La prima riguarda la Federal Reserve. La politica monetaria della Banca Centrale americana ha condizionato il sentiment generale di mercato, danneggiando soprattutto le attività a rischio. Quest'anno la Fed ha alzato per ben tre volte i tassi d'interesse e lo farà almeno per altre quattro volte entro la fine dell'anno. Lo scopo è quello di tentare di invertire la dinamica dell'inflazione americana, che ha raggiunto l'8,6%, ossia il massimo da 40 anni, e che rischia di andare fuori controllo.
 
Così facendo, però, l'istituto centrale agita lo spettro della recessione, ragion per cui gli investitori fuggono dagli assets più volatili per rifugiarsi in quelli più sicuri. La cosa ovviamente è una dimostrazione plastica di quanto ciò che si era ipotizzato circa il ruolo di Bitcoin come bene rifugio o a copertura dell'inflazione venga destituito di ogni fondamento. La moneta virtuale è un asset rischioso e come tale paga dazio quando sul mercato regnano l'incertezza e la paura.
 
La seconda allude al collasso della stablecoin TerraUSD. Quello che è successo a maggio di quest'anno ha sbalordito il mercato, con il progetto di Terraform Labs naufragato con il tracollo del token UST e della criptovaluta LUNA a cui era legato.
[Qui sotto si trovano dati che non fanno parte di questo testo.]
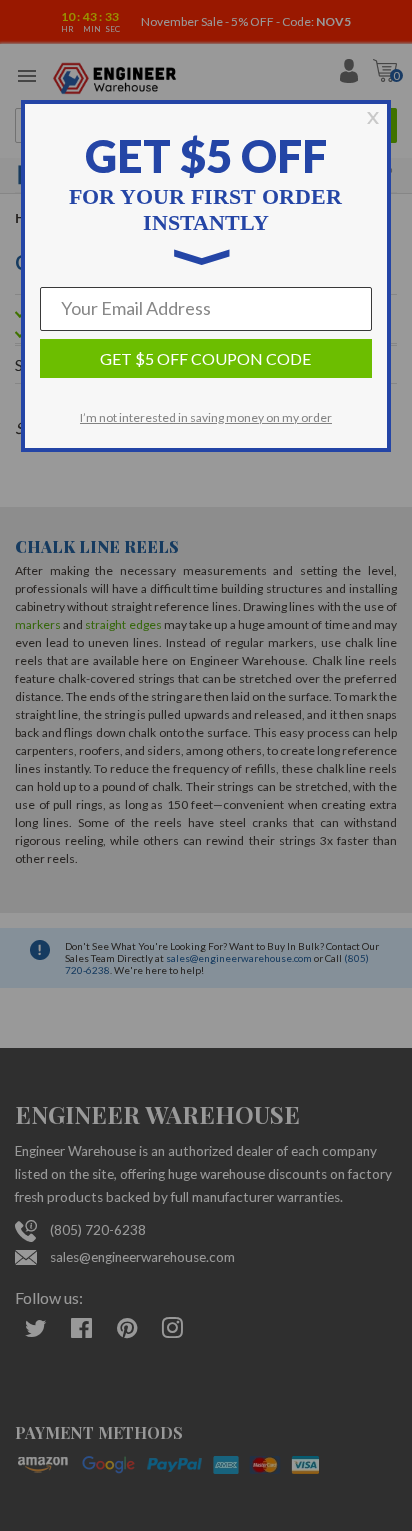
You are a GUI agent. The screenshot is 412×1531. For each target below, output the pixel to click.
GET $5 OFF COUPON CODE (205, 358)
TerraUSD (o UST) era una stablecoin algoritmica che mirava a mantenere la parità con il dollaro USA attraverso un meccanismo matematico molto complesso che comportava la creazione e distruzione di UST e LUNA per rispettare il peg.
 
In altri termini, quando il mercato cominciava a vendere UST facendone abbassare il prezzo, si innescava l'algoritmo che vendeva token LUNA per comprare TerraUSD riportando il rapporto con il dollaro 1 a 1. Il processo inverso si creava quando le quotazioni di UST iniziavano a salire. Il meccanismo a un certo punto si è inceppato, perché i token LUNA non riuscivano più a sostenere il crollo di UST e le due cripto si sono dissolte.
 
L'ultima mossa disperata è stata quella di far affidamento a una riserva di Bitcoin per coprire la voragine, ma la cosa non ha avuto successo. Il collasso di TerraUSD ha gettato gli investitori nel panico, che hanno cominciato a liberarsi alla cieca di ogni risorsa digitale, compreso ovviamente Bitcoin.
 
La terza concerne il prestatore crittografico Celsius. La società raccoglie depositi di criptovaluta riconoscendo un rendimento fino a oltre il 18%. Questi fondi vengono girati a soggetti istituzionali che li utilizzano per i loro progetti crittografici e che sono disposti a pagare tassi di interesse molto alti per prendere in prestito. Il meccanismo ha funzionato fino a quando le quotazioni delle criptovalute si sono mantenute alte, ma una volta che sono crollate il modello ha fatto acqua. Al punto che Celsius ha dovuto sospendere i prelievi citando "condizioni di mercato estreme". 
 
La quarta si riferisce alla messa in liquidazione di Three Arrows Capital. L'hedge fund crittografico è uno dei più importanti del settore e per anni ha preso a prestito da finanziatori come BlockFi e Genesis per puntare sulle valute digitali. Con la debacle che si è vista negli ultimi mesi delle criptovalute, sono scattate le richieste di margine.
 
I prestatori hanno cominciato a liquidare le attività che il fondo aveva messo a garanzia ma, di fronte alla richiesta di fornire altri fondi per ripristinare il margine, Three Arrows ha alzato bandiera bianca. Per di più è stato inadempiente in merito a un finanziamento di 660 milioni di dollari erogato da Voyager Digital. L'unica strada che è rimasta all'hedge fund è quella della messa in liquidazione della società.
 
La quinta riguarda CoinFlex. Come Celsius, anche l'exchange ha interrotto i prelievi lo scorso mese alludendo a "condizioni di mercato estreme". Un cliente di alto profilo, l'investitore crittografico Roger Ver, si è trovato con il conto in rosso di 47 milioni di dollari.
 
Come è stato possibile se solitamente le posizioni vengono liquidate prima? In realtà tra l'exchange e l'investitore vi era un accordo bilaterale affinché ciò non avesse luogo. Adesso, per coprire il buco da 47 milioni di dollari, CoinFlex ha emesso un nuovo token denominato Recovery Value USD, che offre un tasso di interesse del 20%. Si cammina insomma sempre sul filo del rasoio.